Stored data
********

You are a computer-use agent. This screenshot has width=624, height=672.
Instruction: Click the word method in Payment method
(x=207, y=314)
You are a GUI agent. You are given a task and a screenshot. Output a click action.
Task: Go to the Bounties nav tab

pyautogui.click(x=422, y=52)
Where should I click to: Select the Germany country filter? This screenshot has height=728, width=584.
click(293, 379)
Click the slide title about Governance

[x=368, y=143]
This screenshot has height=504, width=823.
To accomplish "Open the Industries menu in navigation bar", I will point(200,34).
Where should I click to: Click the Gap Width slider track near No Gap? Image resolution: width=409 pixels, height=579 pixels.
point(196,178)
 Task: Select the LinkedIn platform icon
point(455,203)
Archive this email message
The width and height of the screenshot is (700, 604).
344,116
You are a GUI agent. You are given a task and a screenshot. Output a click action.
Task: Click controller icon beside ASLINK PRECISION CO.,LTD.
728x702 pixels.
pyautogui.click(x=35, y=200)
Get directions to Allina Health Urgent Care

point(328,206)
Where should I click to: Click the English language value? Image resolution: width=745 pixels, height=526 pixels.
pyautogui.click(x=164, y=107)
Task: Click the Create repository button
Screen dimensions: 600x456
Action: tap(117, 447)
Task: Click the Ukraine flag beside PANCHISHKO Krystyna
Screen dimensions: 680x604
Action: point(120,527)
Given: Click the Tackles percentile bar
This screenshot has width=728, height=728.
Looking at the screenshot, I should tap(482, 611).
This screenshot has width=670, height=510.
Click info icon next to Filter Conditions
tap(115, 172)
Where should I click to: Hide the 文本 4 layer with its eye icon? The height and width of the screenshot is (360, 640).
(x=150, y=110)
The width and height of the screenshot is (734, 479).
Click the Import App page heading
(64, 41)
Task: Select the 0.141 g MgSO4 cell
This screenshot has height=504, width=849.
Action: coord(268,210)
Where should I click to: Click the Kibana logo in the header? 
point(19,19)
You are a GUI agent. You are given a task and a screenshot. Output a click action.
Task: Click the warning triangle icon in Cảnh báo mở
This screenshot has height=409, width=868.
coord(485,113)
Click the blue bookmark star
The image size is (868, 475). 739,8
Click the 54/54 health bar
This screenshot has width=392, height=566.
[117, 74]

********

Start at the line containing "Task: Click the Create repository button". Repeat it and each line after it, word for word, to the end of the records.

Task: Click the Create repository button
Screen dimensions: 600x456
Action: tap(117, 447)
Task: Click the Ukraine flag beside PANCHISHKO Krystyna
Screen dimensions: 680x604
Action: point(120,527)
Given: Click the Tackles percentile bar
This screenshot has width=728, height=728.
Looking at the screenshot, I should tap(482, 611).
This screenshot has width=670, height=510.
Click info icon next to Filter Conditions
tap(115, 172)
Where should I click to: Hide the 文本 4 layer with its eye icon? The height and width of the screenshot is (360, 640).
(x=150, y=110)
The width and height of the screenshot is (734, 479).
Click the Import App page heading
(64, 41)
Task: Select the 0.141 g MgSO4 cell
This screenshot has height=504, width=849.
Action: coord(268,210)
Where should I click to: Click the Kibana logo in the header? 
point(19,19)
You are a GUI agent. You are given a task and a screenshot. Output a click action.
Task: Click the warning triangle icon in Cảnh báo mở
This screenshot has height=409, width=868.
coord(485,113)
Click the blue bookmark star
The image size is (868, 475). 739,8
Click the 54/54 health bar
This screenshot has width=392, height=566.
[117, 74]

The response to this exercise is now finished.